A very commonly used VoIP telephony system has been compromised via trojans snuck in through an open source component, and the supply chain attack puts over half a million global businesses at risk. This includes some of the world’s biggest companies and organizations: American Express, Toyota, McDonalds and the UK’S NHS among them.
The trojans were apparently added to software updates in early March of this year and impact all versions of the software released since then, for both Windows and MacOS. These updates come directly from the company and appear legitimate, but contain malware that establishes a backdoor into the system that allows for surreptitious data theft and the creation of a remote command shell that could theoretically give the attacker total control.
Supply chain attack targets open source elements
As happened with the infamous SUNBURST supply chain attack, the hackers have managed to penetrate software updates at their source and are passing malware that is signed with a valid 3CX certificate. The MacOS version is additionally notarized by Apple, which will allow it to bypass automated defenses included in the more recent versions of the operating system.
The malware is in all updates from build 18.12.407 for Windows and and 18.11.1213 for MacOS, or those that were released on March 3. It is not yet known exactly which open source component was compromised.

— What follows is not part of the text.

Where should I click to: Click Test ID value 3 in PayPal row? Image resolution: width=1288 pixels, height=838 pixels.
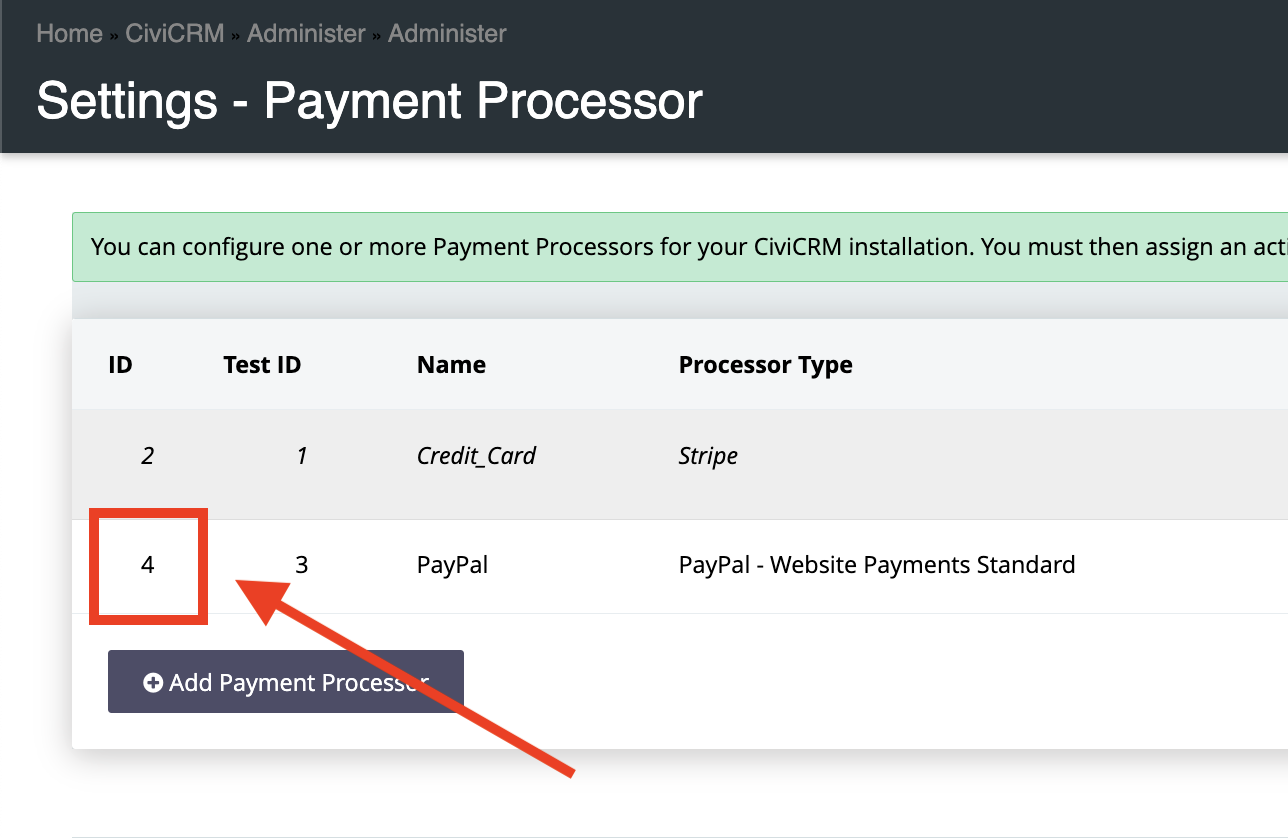(x=301, y=565)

3CX goes beyond simply linking up phone handsets via internet connections, also offering a variety of other software products usually bundled with service plans: video conferencing software, live chat, and mobile apps for Android and iOS among other options. This provides the hackers with ample opportunity to range across networks once the supply chain attack gains its foothold.

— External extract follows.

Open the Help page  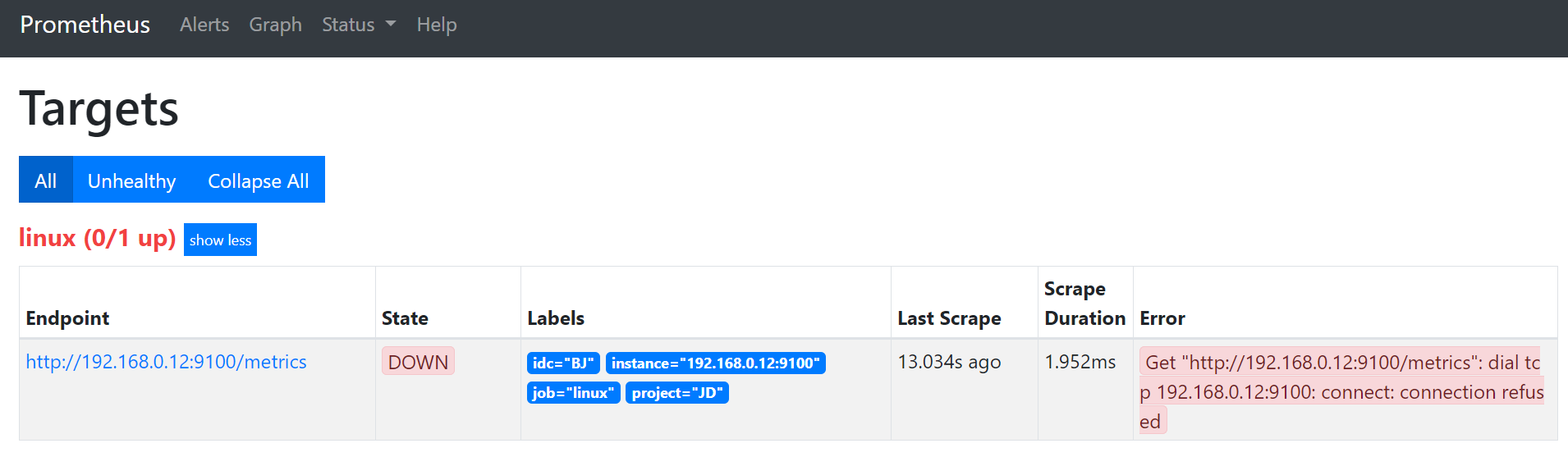(437, 25)
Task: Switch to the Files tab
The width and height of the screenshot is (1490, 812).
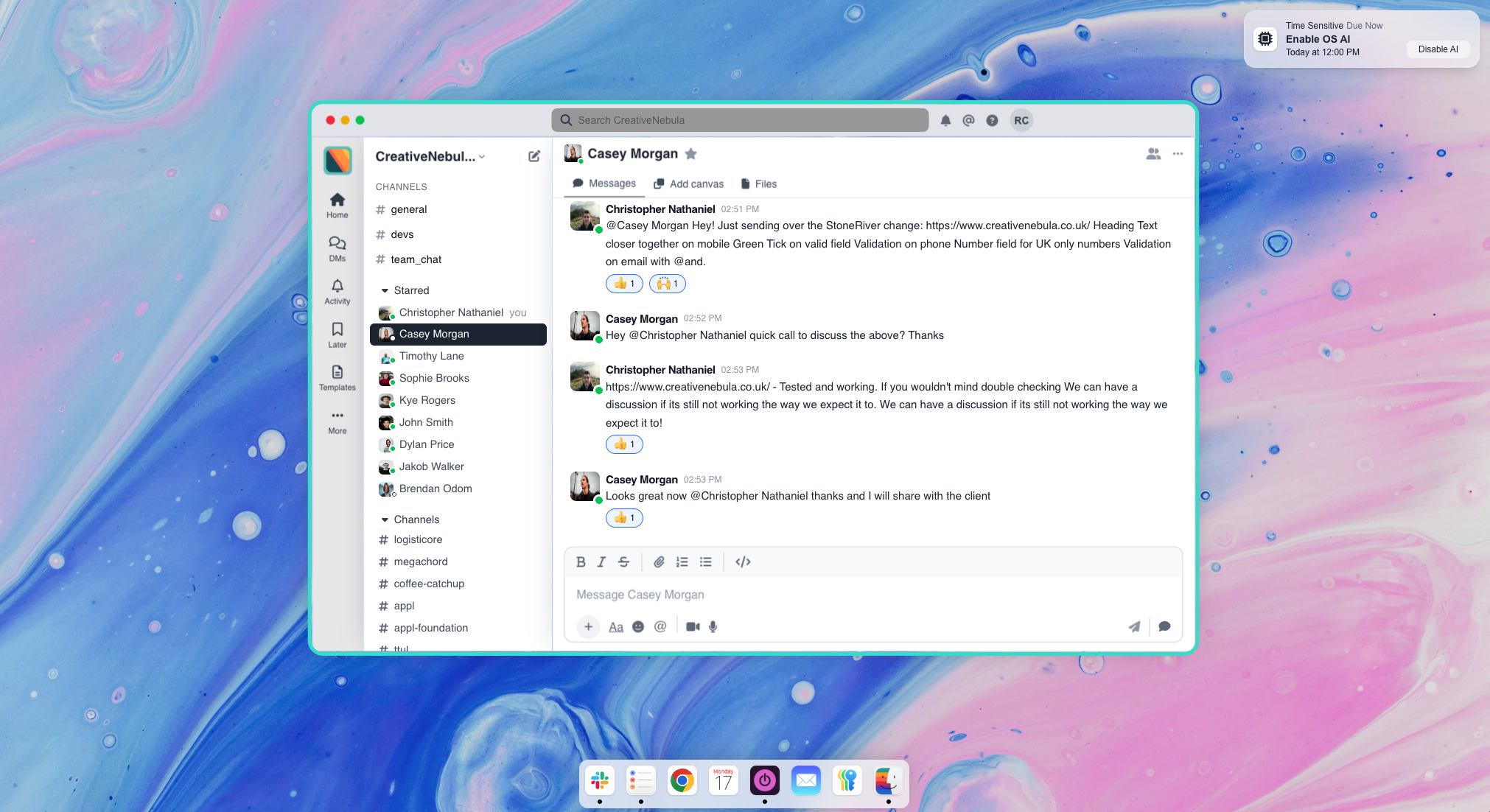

The issue has been exacerbated by the fact that 3CX initially dismissed reports of suspicious activity as false positives. The first indications of the supply chain attack were messages posted in various places around the internet about suspicious network activity that seemed to originate from the telephony software. CEO Nick Galea first responded with a statement that the company had been alerted by security firm SentinelOne but had cleared their software with VirusTotal and did not believe there was a compromise. It was a week after this statement that 3CX finally acknowledged that there was in fact a breach, after the company was briefed by Crowdstrike on the details.

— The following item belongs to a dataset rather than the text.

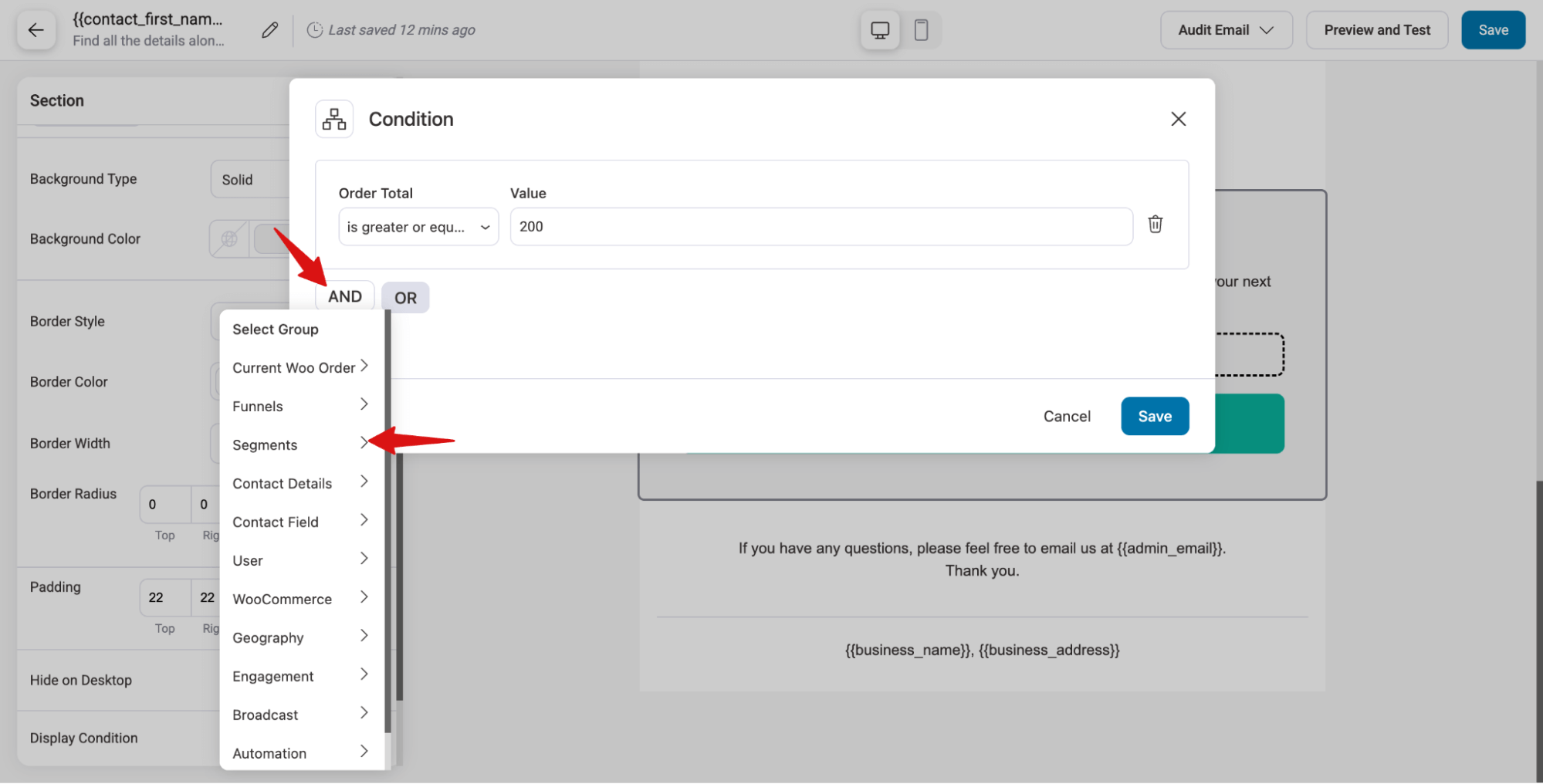Click the globe icon beside Background Color
Screen dimensions: 1543x784
(x=228, y=238)
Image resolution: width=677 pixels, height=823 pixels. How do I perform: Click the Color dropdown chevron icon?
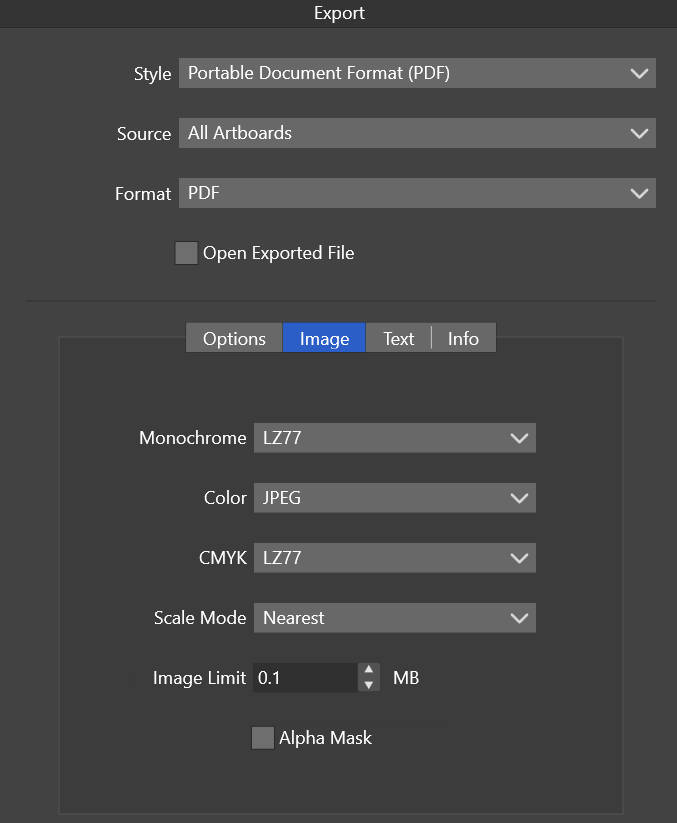click(519, 497)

All of this seems to have given the hackers nearly a full month to exploit the supply chain attack before the public was made aware. While 3CX shares some blame for the response, further investigation by Kaspersky reveals that Microsoft is also involved. The bug that the attackers exploited is a known flaw that has been present in Windows for 10 years now. It was patched long ago, but has always been an “opt-in” patch due to the fact that it could cause conflicts with some legitimate signature verification. A problem that organizations might commonly encounter is that if the opt-in was done under Windows 10, it would not be preserved after updating to Windows 11 and would have to be manually addressed again.
3CX customers still dealing with fallout
The path to remediation for customers has not been easy thus far. 3CX’s first advisory was for customers to switch from the desktop app to its progressive web app (PWA), which lacks some key features. 3CX says that it is working to add those features to the PWA. All customers have had three months added to their subscriptions free of charge, but it is unclear how many will want to continue with the service after this experience. End users also noted that the initial breach notification was only provided to the company’s resellers, with it going out to everyone some time later.
There is further bad news attached to the attack. Both CrowdStrike and Kaspersky believe that attackers affiliated with Lazarus Group, the North Korean state-backed hacking team infamous for stealing cryptocurrency, are the culprits. This is based on the use of a backdoor called “Gopuram” that the APT group was previously observed using in attacks on crypto companies, among other traces of evidence. CrowdStrike has attributed the attack to “Labyrinth Collima,” a subset of Lazarus.
The total victim count is still being determined as investigations into the supply chain attack continue. The company has about 240,000 clients that have internet-connected phone systems, and says that it has seen 2,700 compromised binaries in the wild thus far. Security researchers with BlackBerry say that compromised systems are heavily concentrated in Europe, especially Italy and Germany. BlackBerry also believes that the breach window may be much longer than just the month of March; the researchers say they see signs of initial action from as early as October 2022. An online tool is available at “checkmyoperator.com” that can help organizations determine if they have been breached by this particular attack.